La administración actual ha implementado programas sociales dirigidos a comunidades indígenas, pero estos no abordan específicamente la violencia de género desde una perspectiva culturalmente sensible. Iniciativas como “Sembrando Vida” o las becas educativas para jóvenes, aunque hasta cierto útiles y valiosas para combatir la pobreza estructural, no contemplan el entramado complejo de la violencia machista en contextos indígenas.
La respuesta debe ser multidimensional. Nuevamente los colectivos de mujeres salen a relucir, mujeres indígenas organizadas en ONG’s como “Nosotras por la Vida” en la sierra de Guerrero o “K’inal Antsetik” en Chiapas demuestran que las soluciones existen cuando se combinan el conocimiento ancestral con mecanismos legales adaptados a sus contextos.
En las marchas del 8M, las mujeres indígenas de estos tres estados han encontrado formas propias de manifestarse. En Juchitán, Oaxaca, cientos de zapotecas marchan con sus trajes tradicionales, resignificando el huipil como símbolo de resistencia. En Chilapa, Guerrero, las madres de jóvenes desaparecidas realizan un “telar colectivo por la memoria” mientras avanzan por las calles. En San Juan Chamula, Chiapas, la protesta toma forma de vigilia silenciosa con velas que representan a cada mujer asesinada.

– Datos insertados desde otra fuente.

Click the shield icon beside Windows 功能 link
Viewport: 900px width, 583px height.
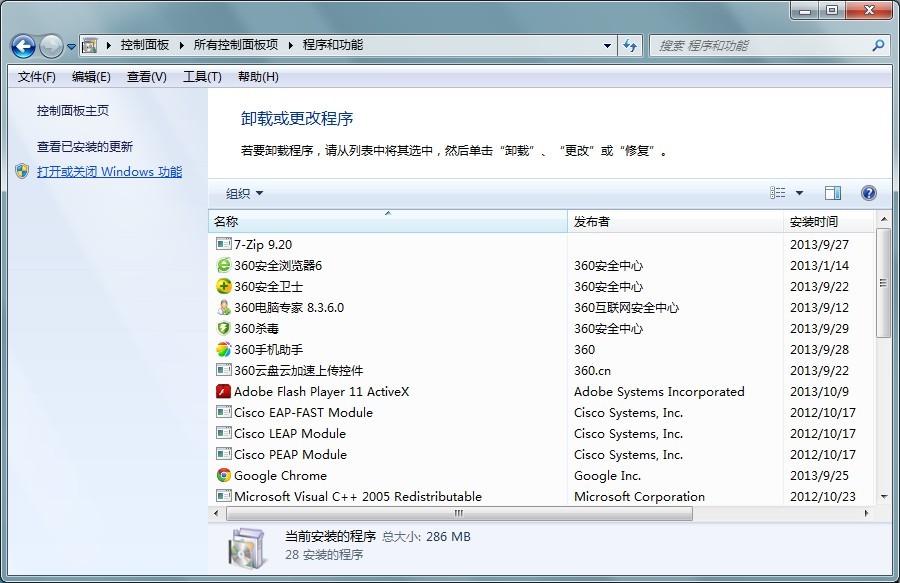(21, 170)
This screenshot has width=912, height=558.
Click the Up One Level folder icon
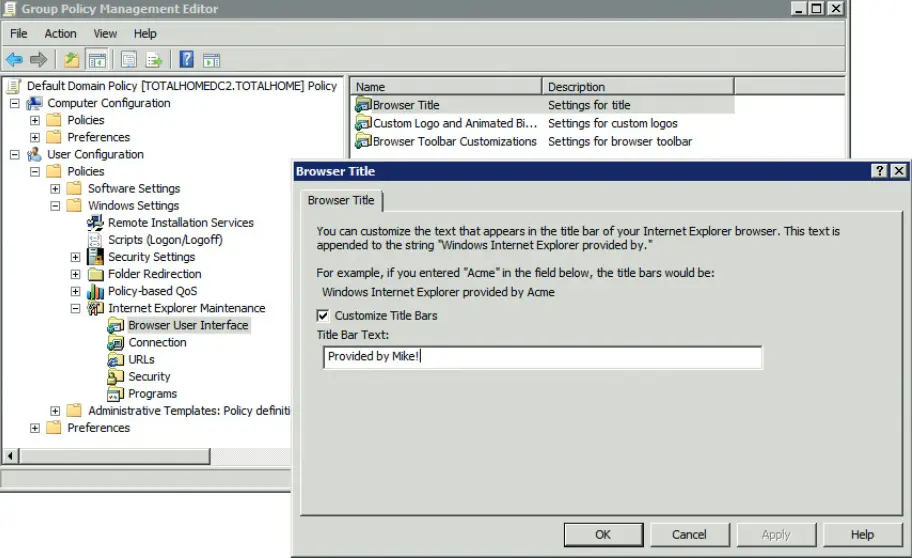(72, 60)
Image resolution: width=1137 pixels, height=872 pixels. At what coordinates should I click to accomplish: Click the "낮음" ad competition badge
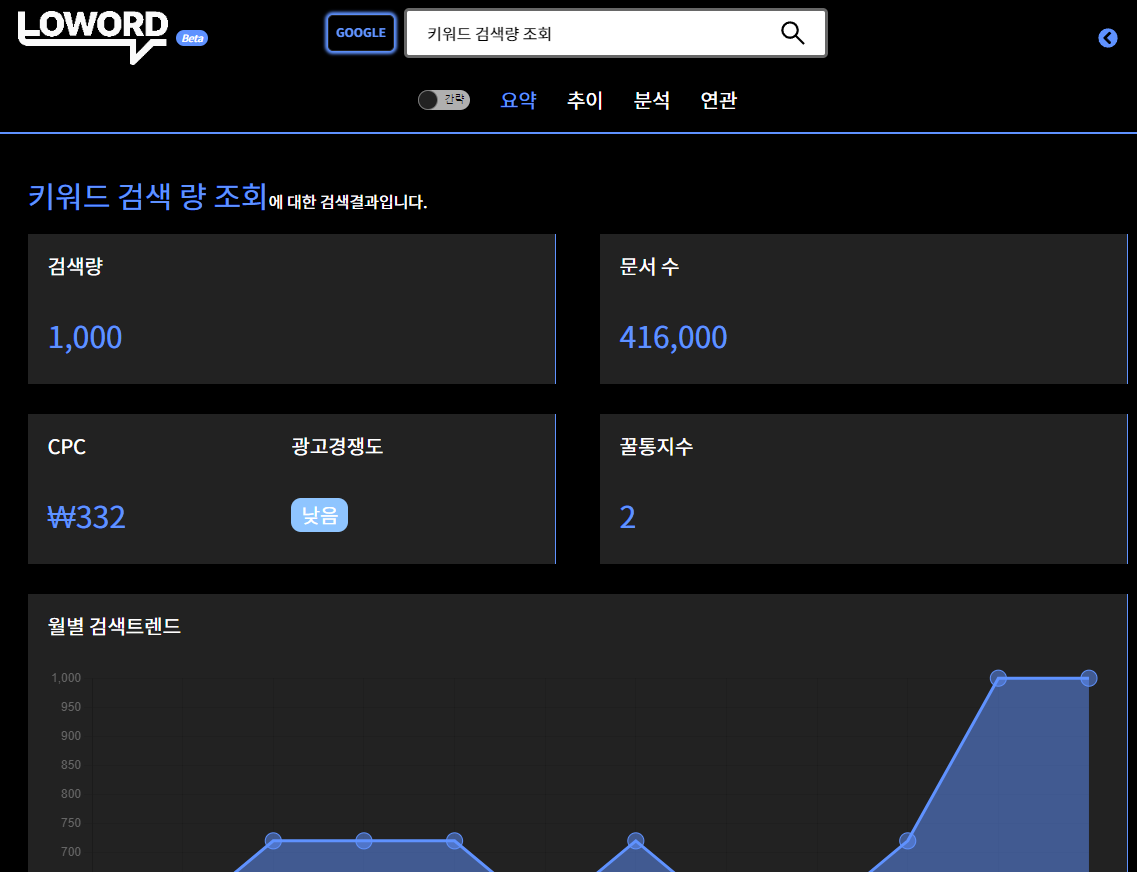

Urge un sistema de alerta temprana con perspectiva intercultural. La experiencia de los colectivos como “radios comunitarias contra la violencia” en la Mixteca oaxaqueña muestra resultados prometedores: redes de comunicación gestionadas por mujeres indígenas que alertan sobre situaciones de riesgo y movilizan respuestas comunitarias inmediatas. Estas iniciativas, que hoy se replican en las marchas del 8M, demuestran que las soluciones deben surgir desde las propias comunidades y con pleno respeto a su autonomía.
La verdadera transformación, no la de cuarta, requiere reconocer que no podemos hablar de un México justo mientras sus mujeres indígenas sigan enfrentando esta doble discriminación. El Índice de Desarrollo Humano y el progreso nacional se mide, también, por cómo protegemos a quienes históricamente han estado en los márgenes y permítame afirmar que estamos reprobados y en niveles muy bajos.
La visibilización de estas realidades no es un acto de condescendencia, sino de justicia elemental. Porque la vida de Josefina, la joven tzeltal asesinada el mes pasado en los Altos de Chiapas, importa tanto como cualquier otra en este país que aspira a llamarse democrático.
La deuda histórica con las mujeres indígenas no se salda con discursos ni efemérides, mucho menos apropiándose de sus trajes bordados y atuendos hechos a mano.
Se requieren acciones concretas, culturalmente pertinentes y, sobre todo, un compromiso genuino con la justicia que trascienda los ciclos electorales y las tendencias mediáticas de “es tiempo de las mujeres”, “si llega una llegamos todas”.
La lucha contra los feminicidios indígenas nos debe importar a todas y todos. Es, quizás, la prueba más clara de nuestro compromiso real con los derechos humanos. Porque una nación que abandona a sus mujeres indígenas nunca podrá llamarse verdaderamente justa.
Gwendolyne Negrete es Country Chair de políticas de Inclusión y empoderamiento financiero del G100, columnista especializada en derechos humanos y género.